Dataset records:
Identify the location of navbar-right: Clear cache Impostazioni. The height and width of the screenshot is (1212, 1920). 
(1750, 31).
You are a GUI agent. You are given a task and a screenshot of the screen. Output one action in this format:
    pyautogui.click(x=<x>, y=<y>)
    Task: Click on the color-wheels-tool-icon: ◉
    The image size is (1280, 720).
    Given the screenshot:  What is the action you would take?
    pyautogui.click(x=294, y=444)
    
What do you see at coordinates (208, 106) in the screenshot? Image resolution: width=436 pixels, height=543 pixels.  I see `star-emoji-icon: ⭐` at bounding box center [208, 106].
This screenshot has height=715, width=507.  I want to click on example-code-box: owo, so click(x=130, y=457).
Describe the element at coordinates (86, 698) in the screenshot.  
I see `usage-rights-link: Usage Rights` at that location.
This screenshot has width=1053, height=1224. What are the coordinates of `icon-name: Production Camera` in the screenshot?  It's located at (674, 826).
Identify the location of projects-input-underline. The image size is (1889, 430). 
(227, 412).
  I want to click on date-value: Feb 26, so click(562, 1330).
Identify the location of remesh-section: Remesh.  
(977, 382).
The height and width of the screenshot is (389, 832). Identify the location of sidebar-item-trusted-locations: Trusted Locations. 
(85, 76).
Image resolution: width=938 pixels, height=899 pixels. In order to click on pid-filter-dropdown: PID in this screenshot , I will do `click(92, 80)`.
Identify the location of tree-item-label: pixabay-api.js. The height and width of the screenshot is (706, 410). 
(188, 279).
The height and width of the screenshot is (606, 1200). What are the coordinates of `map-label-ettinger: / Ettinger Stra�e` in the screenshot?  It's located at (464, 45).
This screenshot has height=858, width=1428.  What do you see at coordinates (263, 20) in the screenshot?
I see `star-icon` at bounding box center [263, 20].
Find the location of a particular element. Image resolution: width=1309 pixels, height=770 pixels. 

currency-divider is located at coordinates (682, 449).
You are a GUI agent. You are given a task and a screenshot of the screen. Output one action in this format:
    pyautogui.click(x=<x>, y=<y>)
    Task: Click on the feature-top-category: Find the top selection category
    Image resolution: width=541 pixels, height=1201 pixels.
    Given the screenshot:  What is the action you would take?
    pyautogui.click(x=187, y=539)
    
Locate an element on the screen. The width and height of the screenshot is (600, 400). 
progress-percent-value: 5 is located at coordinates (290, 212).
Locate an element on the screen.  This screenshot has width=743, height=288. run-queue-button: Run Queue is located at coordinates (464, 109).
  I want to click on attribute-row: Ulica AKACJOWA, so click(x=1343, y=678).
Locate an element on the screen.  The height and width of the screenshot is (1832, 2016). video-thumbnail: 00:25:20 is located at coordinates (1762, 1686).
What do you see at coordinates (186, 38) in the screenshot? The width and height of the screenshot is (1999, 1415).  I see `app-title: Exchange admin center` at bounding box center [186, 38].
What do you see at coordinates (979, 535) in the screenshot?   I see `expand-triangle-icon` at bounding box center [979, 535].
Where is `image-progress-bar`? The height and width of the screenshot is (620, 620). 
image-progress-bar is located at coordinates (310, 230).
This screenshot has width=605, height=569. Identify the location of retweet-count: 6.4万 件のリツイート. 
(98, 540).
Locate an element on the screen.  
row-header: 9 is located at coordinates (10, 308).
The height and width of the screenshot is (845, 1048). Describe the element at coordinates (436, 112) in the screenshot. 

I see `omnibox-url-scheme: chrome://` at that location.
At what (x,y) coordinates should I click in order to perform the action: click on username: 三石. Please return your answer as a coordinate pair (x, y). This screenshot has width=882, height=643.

### [TASK TO COMPLETE]
Rewrite all of the entries above, replacing "Production Camera" with "Studio Camera" and changing nothing else.

### [EXERCISE ANSWER]
Identify the location of navbar-right: Clear cache Impostazioni. The height and width of the screenshot is (1212, 1920). 
(1750, 31).
You are a GUI agent. You are given a task and a screenshot of the screen. Output one action in this format:
    pyautogui.click(x=<x>, y=<y>)
    Task: Click on the color-wheels-tool-icon: ◉
    The image size is (1280, 720).
    Given the screenshot:  What is the action you would take?
    pyautogui.click(x=294, y=444)
    
What do you see at coordinates (208, 106) in the screenshot? Image resolution: width=436 pixels, height=543 pixels.  I see `star-emoji-icon: ⭐` at bounding box center [208, 106].
This screenshot has height=715, width=507.  I want to click on example-code-box: owo, so click(x=130, y=457).
Describe the element at coordinates (86, 698) in the screenshot.  
I see `usage-rights-link: Usage Rights` at that location.
This screenshot has width=1053, height=1224. What are the coordinates of `icon-name: Studio Camera` in the screenshot?  It's located at (674, 826).
Identify the location of projects-input-underline. The image size is (1889, 430). 
(227, 412).
  I want to click on date-value: Feb 26, so click(562, 1330).
Identify the location of remesh-section: Remesh.  
(977, 382).
The height and width of the screenshot is (389, 832). Identify the location of sidebar-item-trusted-locations: Trusted Locations. 
(85, 76).
Image resolution: width=938 pixels, height=899 pixels. In order to click on pid-filter-dropdown: PID in this screenshot , I will do `click(92, 80)`.
Identify the location of tree-item-label: pixabay-api.js. The height and width of the screenshot is (706, 410). 
(188, 279).
The height and width of the screenshot is (606, 1200). What are the coordinates of `map-label-ettinger: / Ettinger Stra�e` in the screenshot?  It's located at (464, 45).
This screenshot has height=858, width=1428.  What do you see at coordinates (263, 20) in the screenshot?
I see `star-icon` at bounding box center [263, 20].
Find the location of a particular element. Image resolution: width=1309 pixels, height=770 pixels. 

currency-divider is located at coordinates (682, 449).
You are a GUI agent. You are given a task and a screenshot of the screen. Output one action in this format:
    pyautogui.click(x=<x>, y=<y>)
    Task: Click on the feature-top-category: Find the top selection category
    Image resolution: width=541 pixels, height=1201 pixels.
    Given the screenshot:  What is the action you would take?
    pyautogui.click(x=187, y=539)
    
Locate an element on the screen. The width and height of the screenshot is (600, 400). 
progress-percent-value: 5 is located at coordinates (290, 212).
Locate an element on the screen.  This screenshot has width=743, height=288. run-queue-button: Run Queue is located at coordinates (464, 109).
  I want to click on attribute-row: Ulica AKACJOWA, so click(x=1343, y=678).
Locate an element on the screen.  The height and width of the screenshot is (1832, 2016). video-thumbnail: 00:25:20 is located at coordinates (1762, 1686).
What do you see at coordinates (186, 38) in the screenshot? The width and height of the screenshot is (1999, 1415).  I see `app-title: Exchange admin center` at bounding box center [186, 38].
What do you see at coordinates (979, 535) in the screenshot?   I see `expand-triangle-icon` at bounding box center [979, 535].
Where is `image-progress-bar`? The height and width of the screenshot is (620, 620). 
image-progress-bar is located at coordinates (310, 230).
This screenshot has width=605, height=569. Identify the location of retweet-count: 6.4万 件のリツイート. 
(98, 540).
Locate an element on the screen.  
row-header: 9 is located at coordinates (10, 308).
The height and width of the screenshot is (845, 1048). Describe the element at coordinates (436, 112) in the screenshot. 

I see `omnibox-url-scheme: chrome://` at that location.
At what (x,y) coordinates should I click in order to perform the action: click on username: 三石. Please return your answer as a coordinate pair (x, y). This screenshot has width=882, height=643.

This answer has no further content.